Atmosferde ki değişimden iklim değişimine , oradan sosyal değişime ve daha da belirleyici olan ekonomiye varıncaya kadar dünya dönüyor sen ne dersen de.
Başımıza taş yağacak gibi Hollywood aktör ve aktristleri greve gitmiş.
Milyarlarca doların döndüğü rol yeteneği olan sonradan görmelerin ultra hayat yaşadığı Hollywood greve gitmiş.
Dünyaya çeki düzen veren yeni yaşam anlayışları dayatan Hollywood greve gitmiş.
İyi mi kötü mü ben karar veremedim.
Yanı sıra üçüncü cinsiyet dayatması olan Kore film sektörü zirveye oynuyor.
Her türlü yozluğa ve enseste varan ilişkileri barındıran Türk dizi sektörü de epey yol aldı.
Üstelik tüm normal dışını normalleştirerek.
Ha bizim tarikat şıhları ne yiyeceğine ne giyeceğine ne yapacağına youtube üzerinden ayrıca destek atıyor.
Diyeceksin o başka.
Ne başkası, bunca itiliğe uğursuzluğa itirazları yok ama olanlara yancı olup çaktırmadan destek atıyorlar.
Neyse bir zamanlar Marimar’lı Brezilya dizileri de vardı bu ülkede.
O da ayrı bir dram.
Biz işin özüne gelecek olursak, Hollywood’un sahipleri kim ve amaçları nedir oradan bakmalıyız.

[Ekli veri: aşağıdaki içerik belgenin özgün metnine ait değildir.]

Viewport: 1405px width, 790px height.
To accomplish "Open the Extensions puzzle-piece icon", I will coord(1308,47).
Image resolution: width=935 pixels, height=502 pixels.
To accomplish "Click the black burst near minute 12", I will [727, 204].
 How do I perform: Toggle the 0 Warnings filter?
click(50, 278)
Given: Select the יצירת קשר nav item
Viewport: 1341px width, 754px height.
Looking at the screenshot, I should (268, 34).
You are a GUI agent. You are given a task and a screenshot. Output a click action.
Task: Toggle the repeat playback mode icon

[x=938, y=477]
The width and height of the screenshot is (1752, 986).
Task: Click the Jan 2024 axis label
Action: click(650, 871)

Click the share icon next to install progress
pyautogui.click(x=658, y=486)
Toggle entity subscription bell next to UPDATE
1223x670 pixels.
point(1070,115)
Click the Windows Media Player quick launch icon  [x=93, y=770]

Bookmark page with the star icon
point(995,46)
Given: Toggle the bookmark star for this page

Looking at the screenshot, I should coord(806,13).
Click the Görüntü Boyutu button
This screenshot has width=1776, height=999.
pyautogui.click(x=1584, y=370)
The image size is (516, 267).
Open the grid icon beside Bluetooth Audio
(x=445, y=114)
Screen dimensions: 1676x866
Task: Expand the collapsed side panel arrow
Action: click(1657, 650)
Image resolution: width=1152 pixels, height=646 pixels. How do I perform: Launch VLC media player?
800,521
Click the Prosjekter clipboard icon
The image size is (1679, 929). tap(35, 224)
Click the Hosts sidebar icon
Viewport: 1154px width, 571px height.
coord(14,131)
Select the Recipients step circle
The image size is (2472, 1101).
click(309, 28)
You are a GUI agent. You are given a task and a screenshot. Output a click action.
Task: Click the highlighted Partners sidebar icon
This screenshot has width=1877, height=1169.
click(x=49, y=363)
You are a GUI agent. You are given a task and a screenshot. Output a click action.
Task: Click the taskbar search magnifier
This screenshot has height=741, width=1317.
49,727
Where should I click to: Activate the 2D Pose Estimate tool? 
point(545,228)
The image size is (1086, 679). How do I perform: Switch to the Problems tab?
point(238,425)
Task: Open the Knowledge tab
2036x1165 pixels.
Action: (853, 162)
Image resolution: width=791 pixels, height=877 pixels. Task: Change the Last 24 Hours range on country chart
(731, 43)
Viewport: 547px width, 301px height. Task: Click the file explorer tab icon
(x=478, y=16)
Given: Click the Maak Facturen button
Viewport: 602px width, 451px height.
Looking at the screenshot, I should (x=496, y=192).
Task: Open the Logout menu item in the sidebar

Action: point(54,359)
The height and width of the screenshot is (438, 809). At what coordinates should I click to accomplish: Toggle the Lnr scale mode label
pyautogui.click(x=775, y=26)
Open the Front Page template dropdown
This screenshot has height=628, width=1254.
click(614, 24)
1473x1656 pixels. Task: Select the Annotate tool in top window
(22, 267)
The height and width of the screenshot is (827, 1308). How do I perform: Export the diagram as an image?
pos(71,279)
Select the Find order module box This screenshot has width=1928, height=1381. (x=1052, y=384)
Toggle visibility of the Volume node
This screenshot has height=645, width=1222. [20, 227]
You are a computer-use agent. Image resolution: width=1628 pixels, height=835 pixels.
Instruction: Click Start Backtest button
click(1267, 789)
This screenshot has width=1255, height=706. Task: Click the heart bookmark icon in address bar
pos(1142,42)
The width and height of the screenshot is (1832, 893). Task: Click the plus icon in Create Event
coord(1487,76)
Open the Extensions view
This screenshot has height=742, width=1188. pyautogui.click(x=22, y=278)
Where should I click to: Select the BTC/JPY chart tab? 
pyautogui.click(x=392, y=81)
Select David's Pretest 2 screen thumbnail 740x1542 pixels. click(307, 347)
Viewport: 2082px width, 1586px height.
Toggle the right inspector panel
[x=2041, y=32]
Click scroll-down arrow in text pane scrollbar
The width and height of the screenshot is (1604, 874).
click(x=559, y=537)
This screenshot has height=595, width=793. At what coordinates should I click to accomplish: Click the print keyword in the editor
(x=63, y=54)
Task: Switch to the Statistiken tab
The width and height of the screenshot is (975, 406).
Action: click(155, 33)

Bizim ülkemiz başta olmak üzere yüz yıl maziye sahip dinler arası dialog ve hoş görü ile başlayan süreç meyvelerini veriyor.
Vermezse gerekli dayatmalar ile emperyallerin çöküşü hızlandırılıyor.
Rusya’da Putin’e olan Wagner dayatması gibi.
ABD kültürünün kalbi Hollywood grevleri gibi.
Milliyetçi Macron’a başkaldıran eski sömürgelerinin evlatları gibi.
Genç nüfusu kaybetmiş göçmenler üzerinden ikinci döngüyü yaşayan Almanya gibi.
Aşiret devleti olan Arap yarımadasında ki devletçiklerin halleri gibi.
Gibi gibi.
Dünya dönüyor sen ne dersen ne.
Kimin umurunda.
En dindarından en milliyetçisine herkes Siyonların emrinde.